British Army officer and author

Major Herbert Byng Hall (1805–1883) served in the British Army, reaching the rank of captain. He later worked as a Queen's Messenger. He wrote several books on travel, sport and food, as well as several novels.

==Early life==
He was born on 21 October 1805 in Oxford, the eighth son of clergyman Charles Henry Hall and Anna Maria Bridget Byng, daughter of John Byng, 5th Viscount Torrington. He was christened at Christ Church on 18 November 1805. His father became Regius Professor of Divinity (1807–1809) and dean of Christ Church (1809–1824). His grandfather, Charles Hall, had been dean of Bocking, Essex. His mother was from a distinguished naval family.

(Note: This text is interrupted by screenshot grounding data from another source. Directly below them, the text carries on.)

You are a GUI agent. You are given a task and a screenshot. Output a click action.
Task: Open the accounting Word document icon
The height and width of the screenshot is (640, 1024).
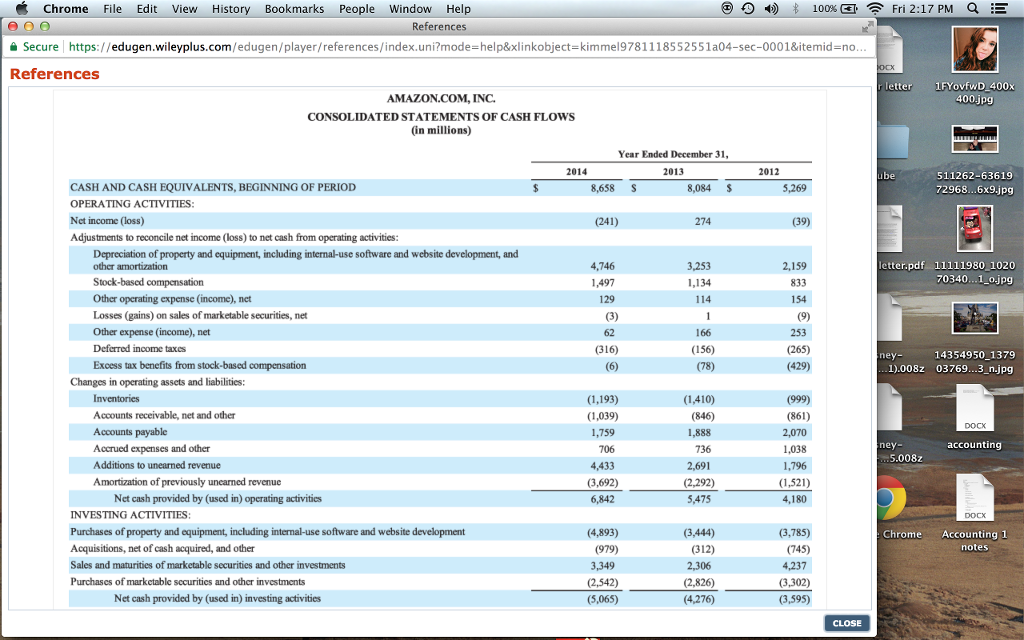[x=975, y=406]
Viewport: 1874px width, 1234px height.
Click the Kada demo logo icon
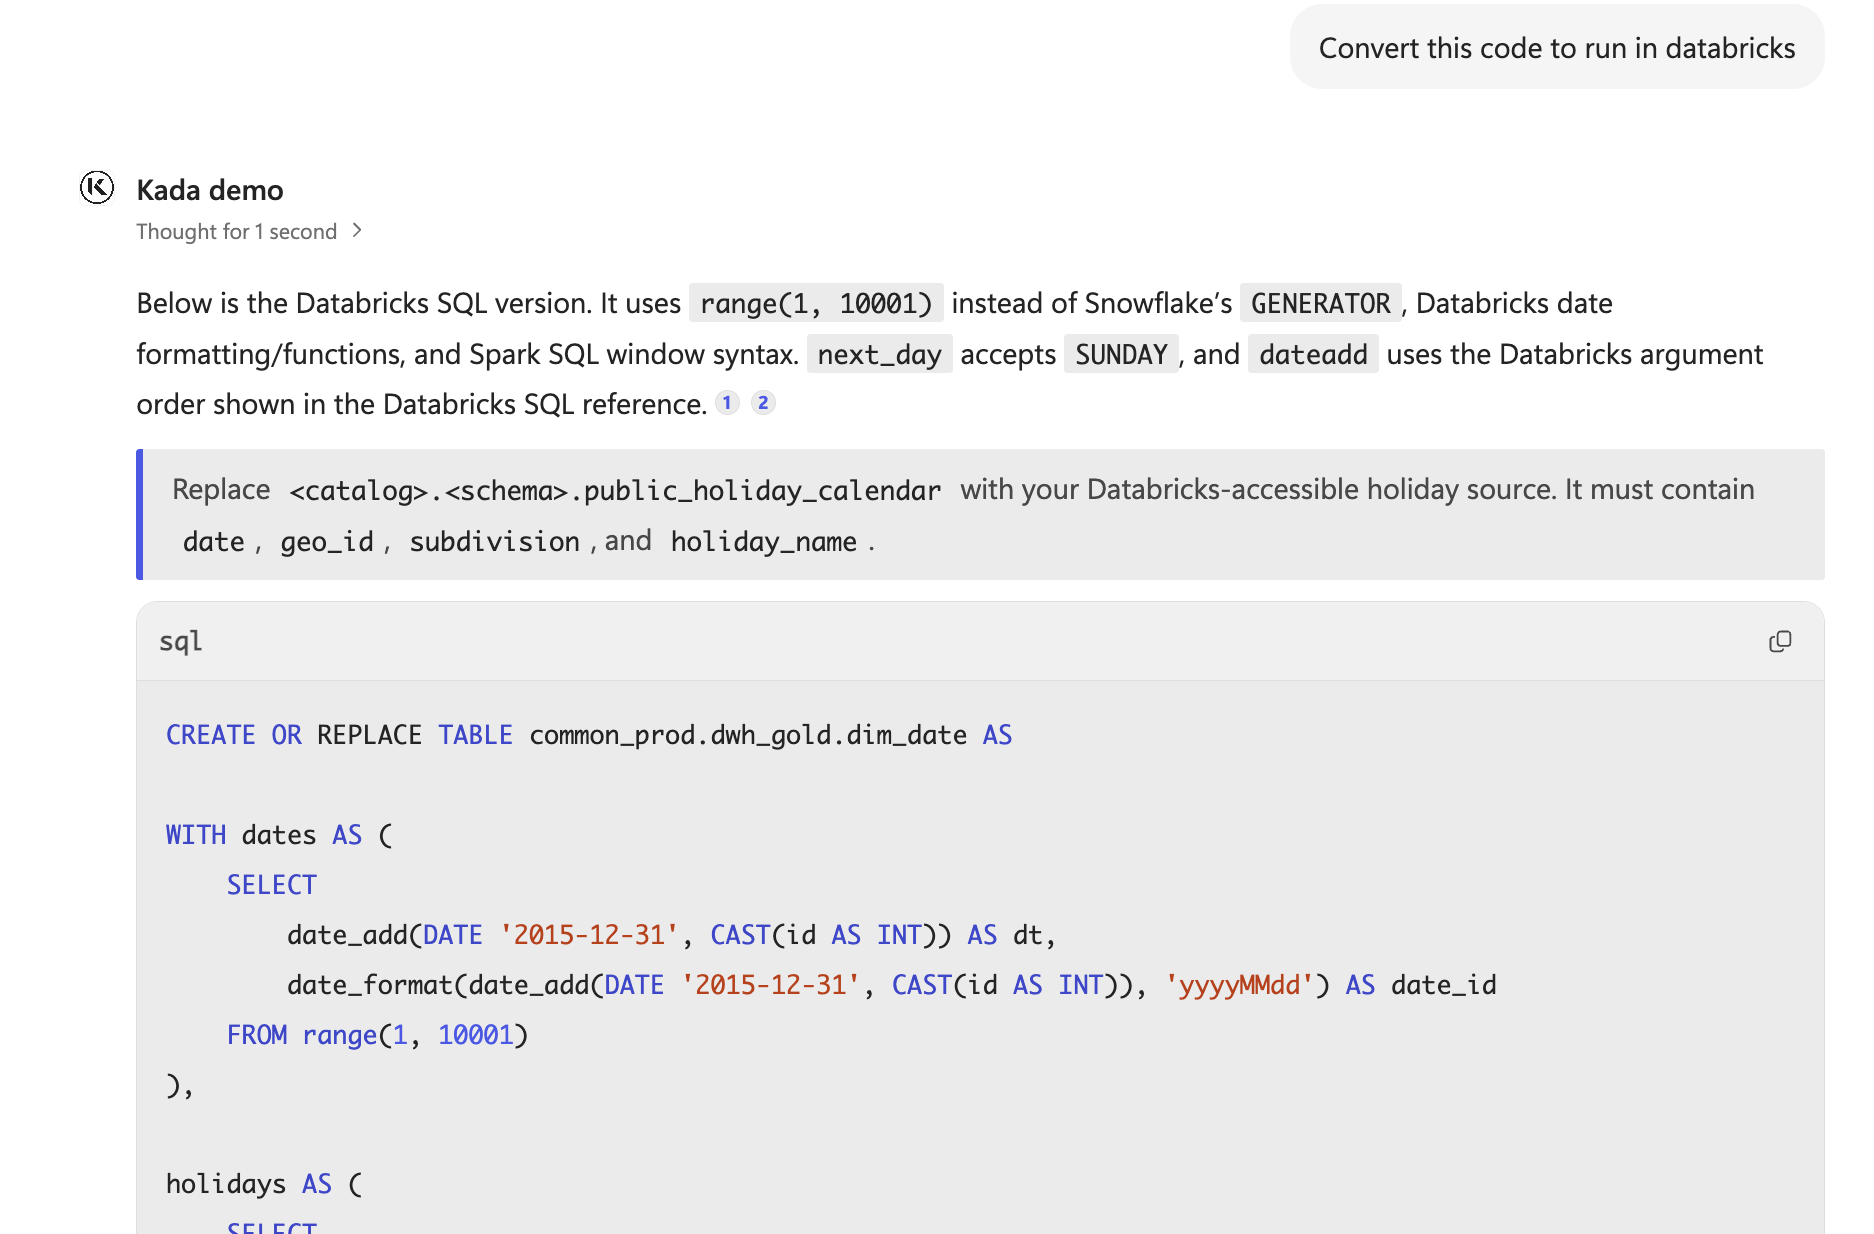point(97,187)
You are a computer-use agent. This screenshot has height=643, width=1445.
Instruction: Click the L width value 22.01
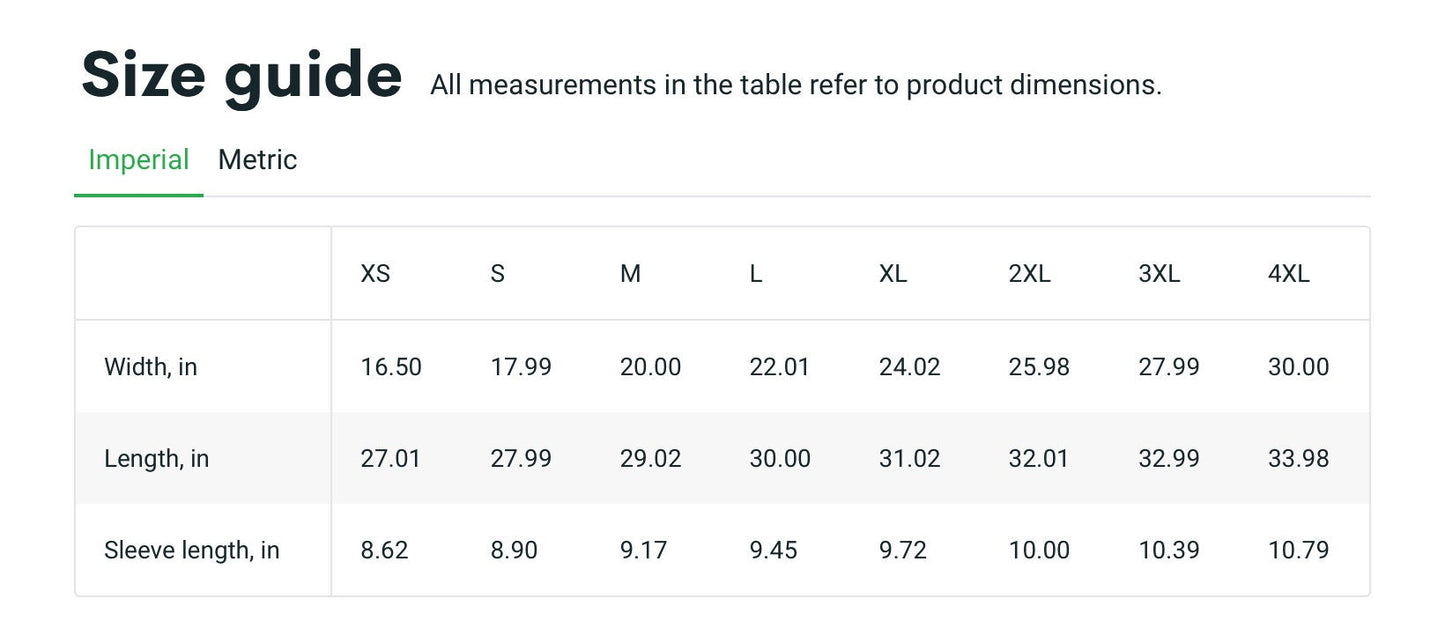[x=779, y=367]
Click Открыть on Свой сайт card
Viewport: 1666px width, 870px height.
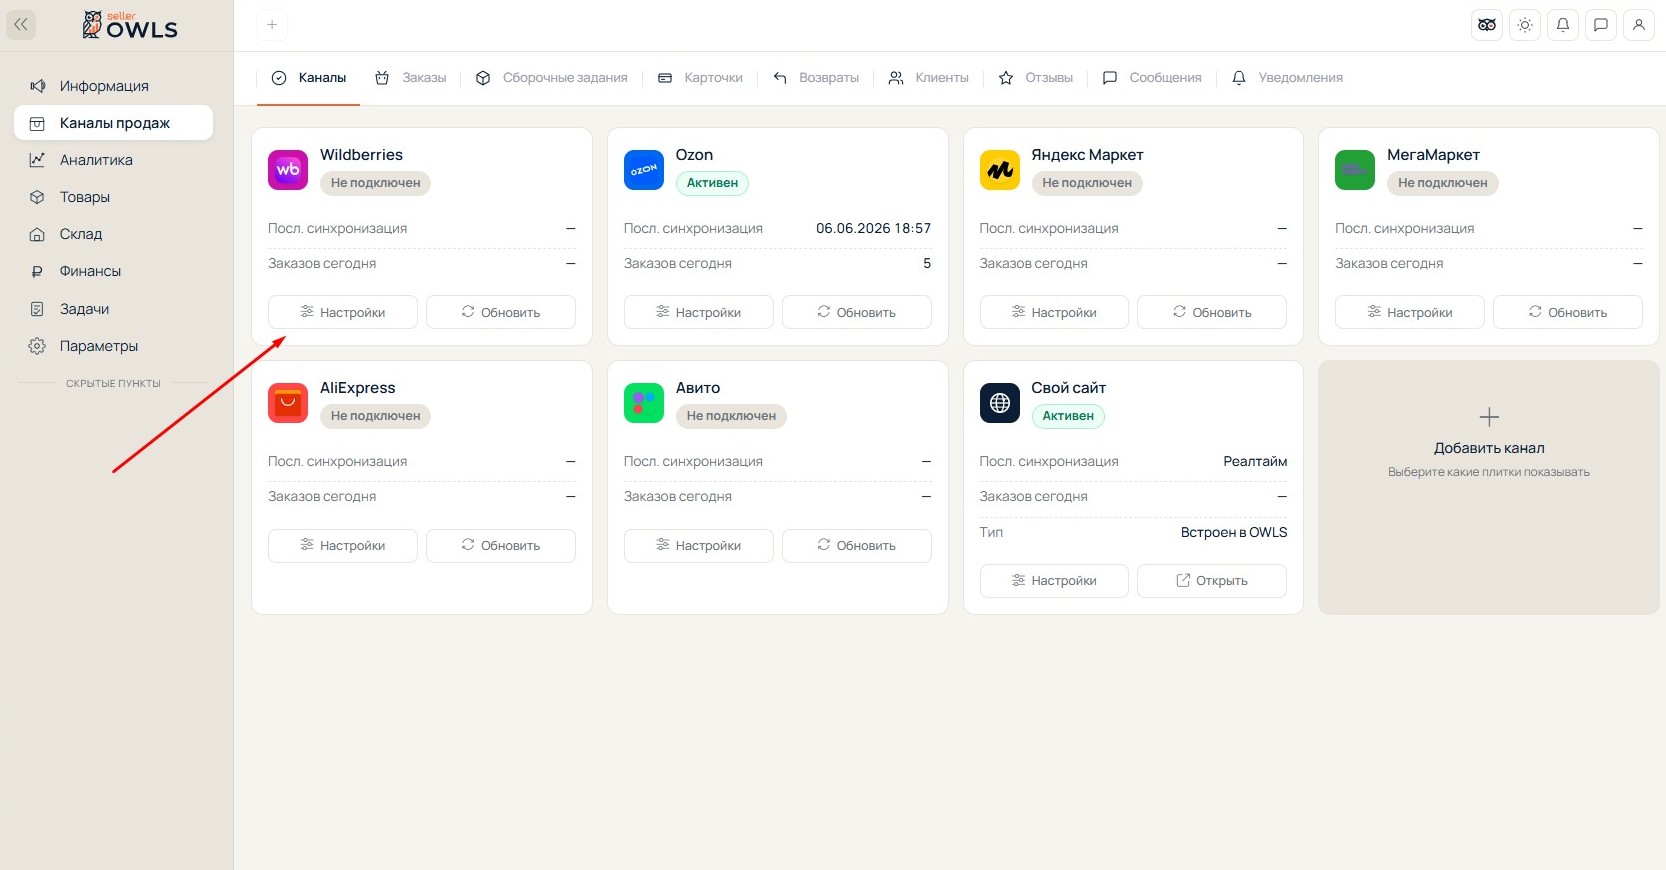(1212, 581)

One of his brothers was Percy Francis Hall who joined the Royal Navy and attained the rank of Commander. He was a pacifist who joined the Plymouth Brethren, and in 1833 published a pamphlet justifying his resignation as a naval officer. His younger brother, Arthur, joined the British Army and became a major-general in India. They both attended Westminster School. Another brother, John Cecil Hall, became Archdeacon of Man.

==Career==

===Military career===
On 18 November 1824 he joined the 39th Infantry Regiment as an ensign. He was promoted to lieutenant in 1825 and transferred to the 7th Infantry Regiment in 1826, where he purchased his captaincy in 1830. In 1833 he joined the 62nd Infantry Regiment. He sold his officer's commission on 20 September 1833 and left the regular army. He was admitted to the Freemasons in 1832.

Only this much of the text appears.